I have no idea what Tesla'a mechanism was going to be.
originally posted by: Grenade
a reply to: vonclod
I think the OP is referring to a Wardenclyffe tower and wireless transmission of electricity rather than arcing coils.
originally posted by: Phage
a reply to: vonclod
He thought he was transmitting electricity through the ground for his primary notion. He didn't really understand electromagnetic radiation.
I have no idea what Tesla'a mechanism was going to be.
He did speculate about a system which would use balloons to raise antennas to a high enough altitude where the atmosphere would be able to conduct electricity (as I recall he figured 30,000 feet would do it). But that would still have entailed a tremendous loss of power, just as his ground transmission notion did.
None of this has anything to do with "free energy", btw. His systems would have employed metering at the receiver sites.
originally posted by: Phage
a reply to: vonclod
I played around with a little carbon arc rig (carbon rods from D cell batteries) when I was in 6th grade (I think it was).
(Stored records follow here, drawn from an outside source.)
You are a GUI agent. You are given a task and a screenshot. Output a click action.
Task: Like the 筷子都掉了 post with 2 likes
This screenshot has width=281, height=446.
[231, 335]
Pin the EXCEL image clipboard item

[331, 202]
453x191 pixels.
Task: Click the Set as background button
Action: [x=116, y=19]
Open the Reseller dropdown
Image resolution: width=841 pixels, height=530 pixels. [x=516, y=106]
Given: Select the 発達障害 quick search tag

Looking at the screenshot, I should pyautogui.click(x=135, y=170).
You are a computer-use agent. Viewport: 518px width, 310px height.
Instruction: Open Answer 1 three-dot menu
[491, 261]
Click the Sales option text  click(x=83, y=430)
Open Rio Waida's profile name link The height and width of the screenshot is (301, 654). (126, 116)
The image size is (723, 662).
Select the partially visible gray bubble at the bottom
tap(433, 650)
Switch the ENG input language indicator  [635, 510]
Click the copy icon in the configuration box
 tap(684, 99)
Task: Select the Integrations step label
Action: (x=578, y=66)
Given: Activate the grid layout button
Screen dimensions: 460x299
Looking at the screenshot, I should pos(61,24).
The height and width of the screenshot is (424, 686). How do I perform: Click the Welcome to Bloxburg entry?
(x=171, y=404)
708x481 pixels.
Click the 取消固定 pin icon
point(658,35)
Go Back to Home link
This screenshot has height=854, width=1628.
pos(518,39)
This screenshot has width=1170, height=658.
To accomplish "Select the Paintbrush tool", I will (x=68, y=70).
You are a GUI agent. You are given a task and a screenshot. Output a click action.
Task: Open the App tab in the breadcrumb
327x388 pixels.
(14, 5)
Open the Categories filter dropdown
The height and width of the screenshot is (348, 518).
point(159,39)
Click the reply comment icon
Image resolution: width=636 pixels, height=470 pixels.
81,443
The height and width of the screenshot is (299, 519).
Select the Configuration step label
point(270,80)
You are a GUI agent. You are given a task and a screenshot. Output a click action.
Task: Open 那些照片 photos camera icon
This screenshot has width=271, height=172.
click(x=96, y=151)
It produced a lot of O3 (love the smell). But it also fried my eyeballs. Woke up in the morning with my eyes feeling like they were full of sand.
Sort of a wonder I didn't burn the house down.
originally posted by: Night Star
Yes It's me Night Star here in the science and technology forum. I'm actually asking a question for Hubby.
He would like to know, that if Tesla was to accomplish his goal of free electricity for the world, would he change the world's atmosphere?
Hubby says he is pretty sure that high voltage electricity makes ozone. Mankind can't breathe ozone, so how would Tesla's coil work?
originally posted by: Night Star
Oh, he wants to know how many tesla coils woud it take to generate enough electricity to cover the world? And...can it supply high voltage enough to supply heavy machinery with thousands of volts? If it's capable to do this, what would it do to the eco system such as birds and small animals as well as people and the atmosphere?
originally posted by: Phage
a reply to: rounda
A Tesla coil does not store energy, kinetic or otherwise.
It is a high frequency oscillator which transforms low frequency, low voltage, high current electricity (not kinetic energy) to high frequency, low current, high voltage electricity.
Electricity is not the same thing as electromagnetic energy.
That’s what the resonant transformer part of the circuit is for.
originally posted by: Phage
a reply to: rounda
That’s what the resonant transformer part of the circuit is for.
Yes. I know. But it doesn't store anything. Not kinetic energy, not electromagnetic energy.